JMB_2016_BUT

            Pour ce week end du 23 Avril, je m'en vais une nouvelle fois vers la Bretagne pour une reprise de service: Le Bretagne Ultra rail version 118km. Terminé mon année de rémission (l'année dernière je m'étais limité au 63km suite à quelques encombrements des bronches qui se sont soignés avec difficulté à cause de mon asthme) et terminé mon purpura rhumatoïde : La sieste est bien terminée !

            Mon camarade Jean ayant du boulot est parti plus tard. Mon premier job est de monter la tente puis le second job est de récupérer les dossards. N°4 pour Jean et N°6 pour moi. Du coup je profite d’un peu de temps pour faire quelques photos de l’arrivée. Je ne compte pas m’appesantir sur le parcours côtier finistérien lors de la course.
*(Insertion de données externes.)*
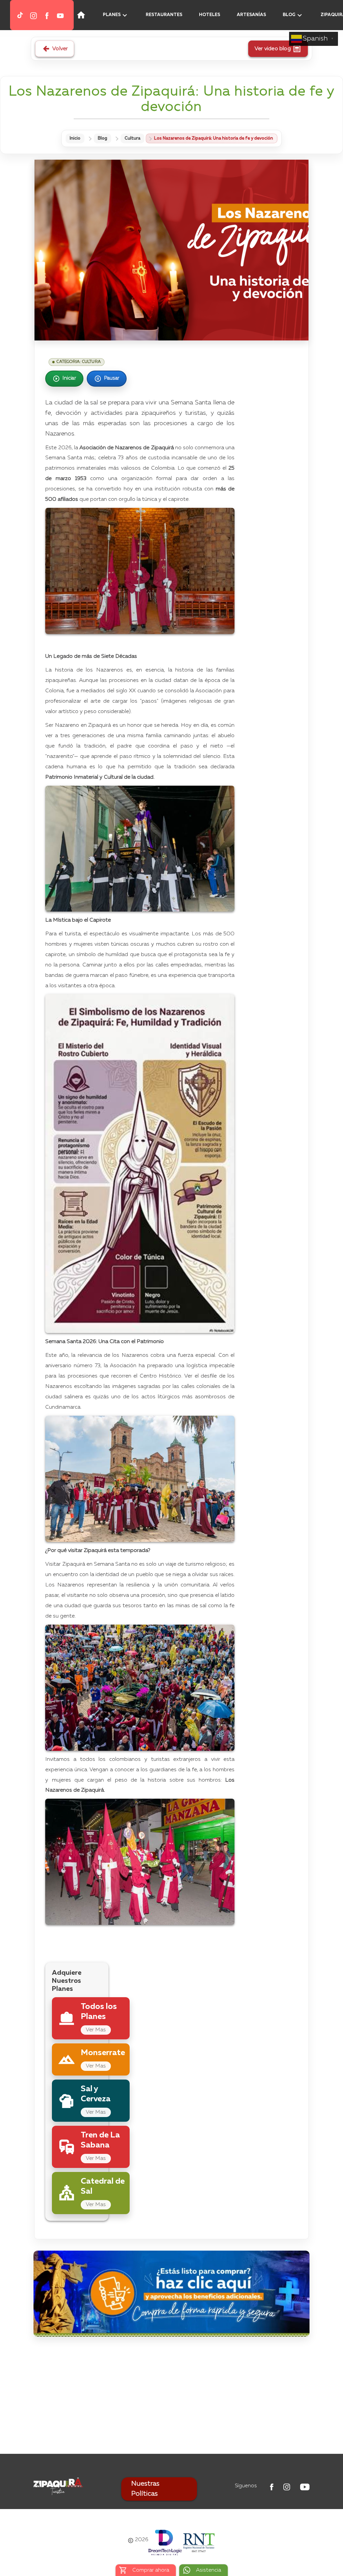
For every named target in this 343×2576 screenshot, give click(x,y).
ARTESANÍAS (251, 15)
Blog (102, 138)
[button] (6, 15)
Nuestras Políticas (145, 2489)
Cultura (132, 138)
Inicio (75, 138)
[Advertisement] (171, 2397)
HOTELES (209, 15)
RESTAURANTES (164, 15)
           Je retrouve mes compagnons bretons: Maurice Chenais, Christophe Guillaume, Patrick et Franck. Je fais la connaissance d’un nouveau fou: René Heintz (vieux compagnon de route de Maurice)
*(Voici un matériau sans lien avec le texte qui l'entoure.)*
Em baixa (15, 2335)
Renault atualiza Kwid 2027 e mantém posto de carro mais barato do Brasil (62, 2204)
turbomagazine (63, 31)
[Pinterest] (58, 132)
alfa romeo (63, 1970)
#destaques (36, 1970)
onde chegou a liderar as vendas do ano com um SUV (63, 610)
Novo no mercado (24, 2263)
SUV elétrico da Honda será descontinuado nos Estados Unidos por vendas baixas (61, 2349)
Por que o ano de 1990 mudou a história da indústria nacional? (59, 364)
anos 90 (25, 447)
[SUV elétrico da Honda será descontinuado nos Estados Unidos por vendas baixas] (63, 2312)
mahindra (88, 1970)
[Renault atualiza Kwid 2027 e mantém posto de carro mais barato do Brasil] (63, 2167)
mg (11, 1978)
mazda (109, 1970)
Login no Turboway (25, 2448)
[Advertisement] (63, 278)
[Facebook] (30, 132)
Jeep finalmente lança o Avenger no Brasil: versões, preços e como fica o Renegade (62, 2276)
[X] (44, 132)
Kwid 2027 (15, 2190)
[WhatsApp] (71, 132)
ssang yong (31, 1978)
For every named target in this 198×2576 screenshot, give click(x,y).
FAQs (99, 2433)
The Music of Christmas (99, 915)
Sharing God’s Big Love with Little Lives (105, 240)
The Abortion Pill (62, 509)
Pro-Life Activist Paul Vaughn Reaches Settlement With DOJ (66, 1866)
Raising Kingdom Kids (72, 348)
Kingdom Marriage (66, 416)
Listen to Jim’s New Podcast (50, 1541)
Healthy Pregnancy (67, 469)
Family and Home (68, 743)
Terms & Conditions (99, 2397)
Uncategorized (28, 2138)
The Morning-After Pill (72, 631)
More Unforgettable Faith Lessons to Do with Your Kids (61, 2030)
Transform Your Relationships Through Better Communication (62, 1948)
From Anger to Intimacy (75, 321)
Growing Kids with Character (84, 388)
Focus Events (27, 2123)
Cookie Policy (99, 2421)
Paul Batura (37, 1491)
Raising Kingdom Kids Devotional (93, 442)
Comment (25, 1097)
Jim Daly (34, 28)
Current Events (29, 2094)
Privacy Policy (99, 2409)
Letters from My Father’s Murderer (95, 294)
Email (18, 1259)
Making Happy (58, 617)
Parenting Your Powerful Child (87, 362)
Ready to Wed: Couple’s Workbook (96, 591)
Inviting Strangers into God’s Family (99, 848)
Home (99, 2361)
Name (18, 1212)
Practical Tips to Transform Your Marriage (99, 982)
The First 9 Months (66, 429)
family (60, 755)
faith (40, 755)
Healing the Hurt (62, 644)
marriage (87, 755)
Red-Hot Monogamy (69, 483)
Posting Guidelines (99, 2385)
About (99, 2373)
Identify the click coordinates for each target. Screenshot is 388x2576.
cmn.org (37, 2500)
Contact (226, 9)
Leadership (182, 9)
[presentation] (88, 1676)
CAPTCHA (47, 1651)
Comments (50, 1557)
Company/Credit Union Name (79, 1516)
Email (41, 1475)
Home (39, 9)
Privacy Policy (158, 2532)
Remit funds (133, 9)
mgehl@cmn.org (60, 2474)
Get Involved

Présentation des fous qui n’ont pas terminé leur année 2016 :

Nos deux poids lourds des ultras:

-René Heintz è en 2016 482km pour 5 manifestations et avec une pointe kilométrique à 1463 km en 2007 pour 5 manifestations.

-Maurice Chenais è en 2016 582km  pour 4 manifestations et  avec une pointe kilométrique à 1670 km en 2010 pour 6 manifestations.

Les poids moyens des ultras:

-Christophe Guillaume è en 2016 295km  pour 2 manifestations et  avec une pointe kilométrique à 451km en 2011 pour 4 manifestations.

-Patrick Gachet è en 2016 295km  pour 2 manifestations et  avec une pointe kilométrique à 647km en 2014 pour 5 manifestations.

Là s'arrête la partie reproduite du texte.